'''
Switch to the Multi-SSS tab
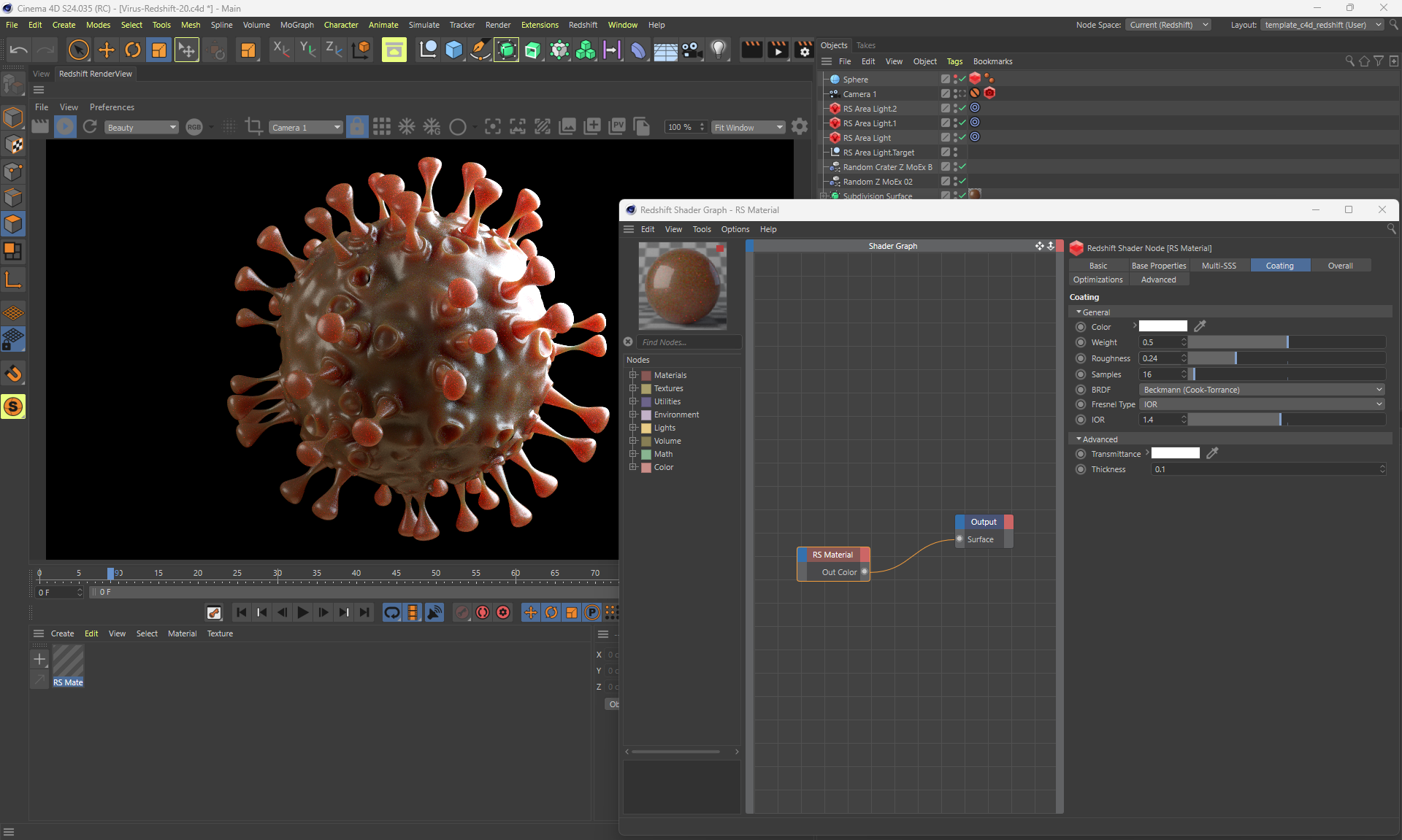This screenshot has width=1402, height=840. [x=1219, y=266]
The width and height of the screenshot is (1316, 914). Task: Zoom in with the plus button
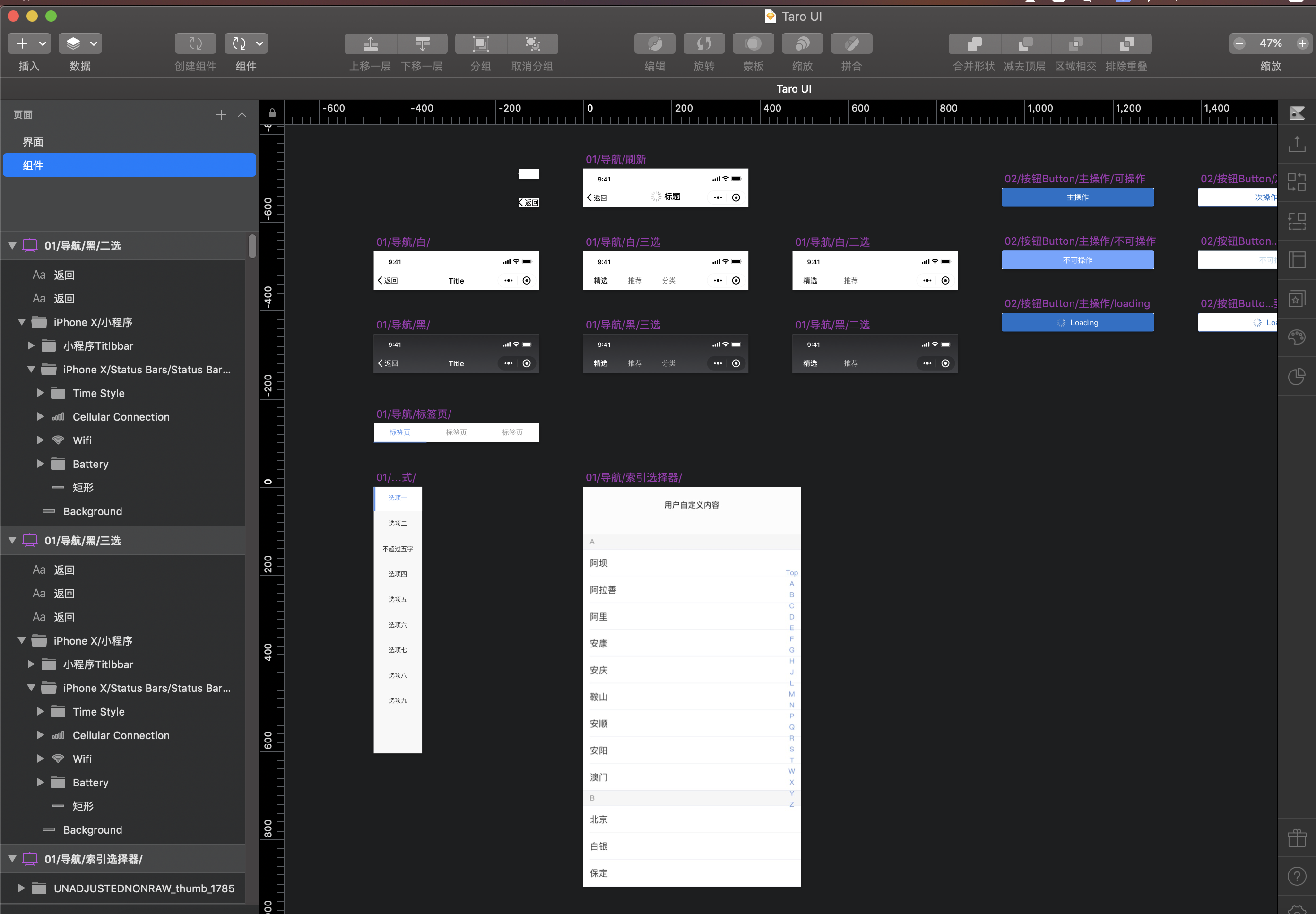[1302, 43]
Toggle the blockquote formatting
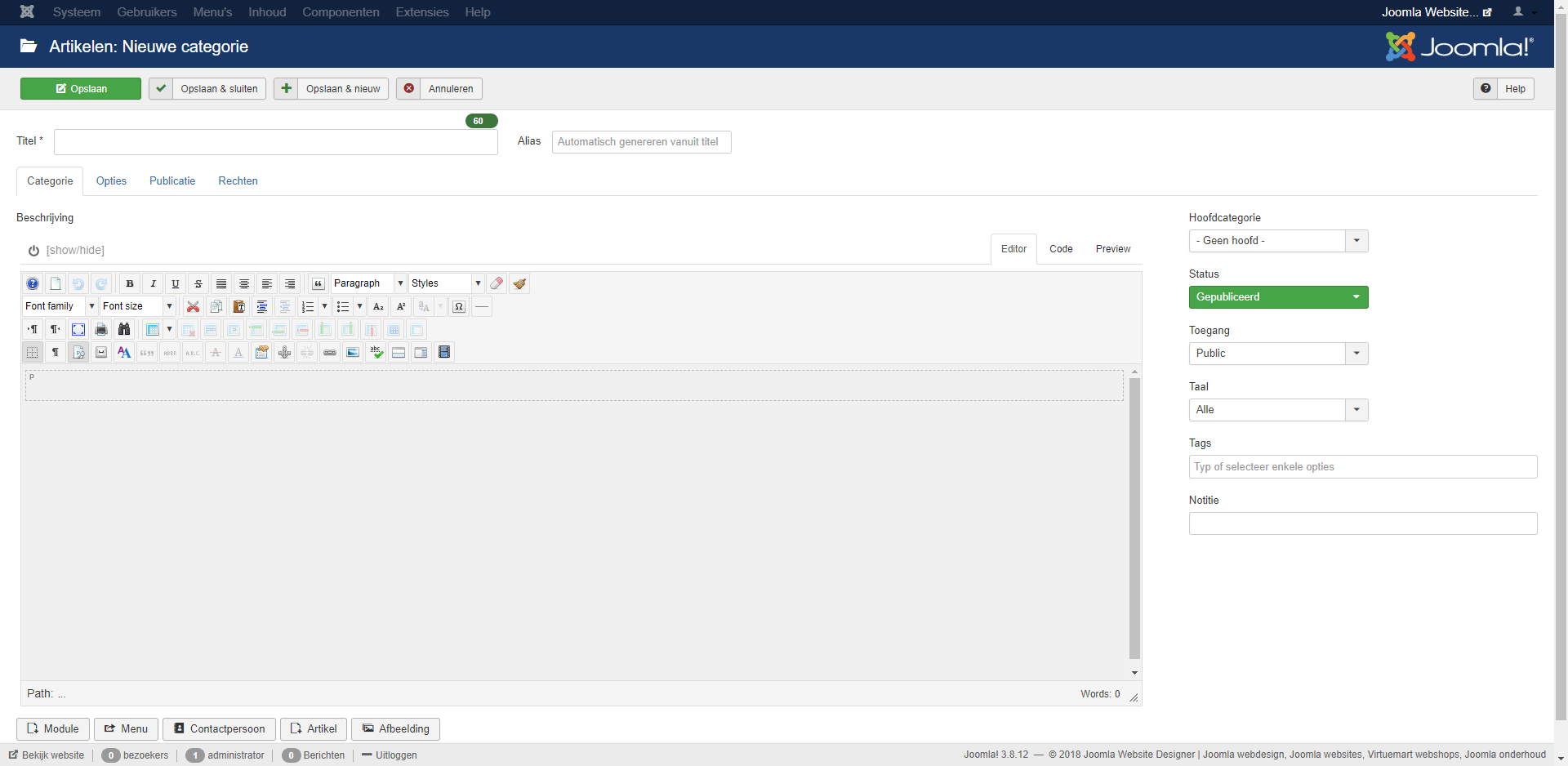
'''
About this exercise: Each entry above should be printed again word for word, with any picture dropped.

Task solution:
Switch to the Multi-SSS tab
This screenshot has width=1402, height=840. [x=1219, y=266]
The width and height of the screenshot is (1316, 914). Task: Zoom in with the plus button
[1302, 43]
Toggle the blockquote formatting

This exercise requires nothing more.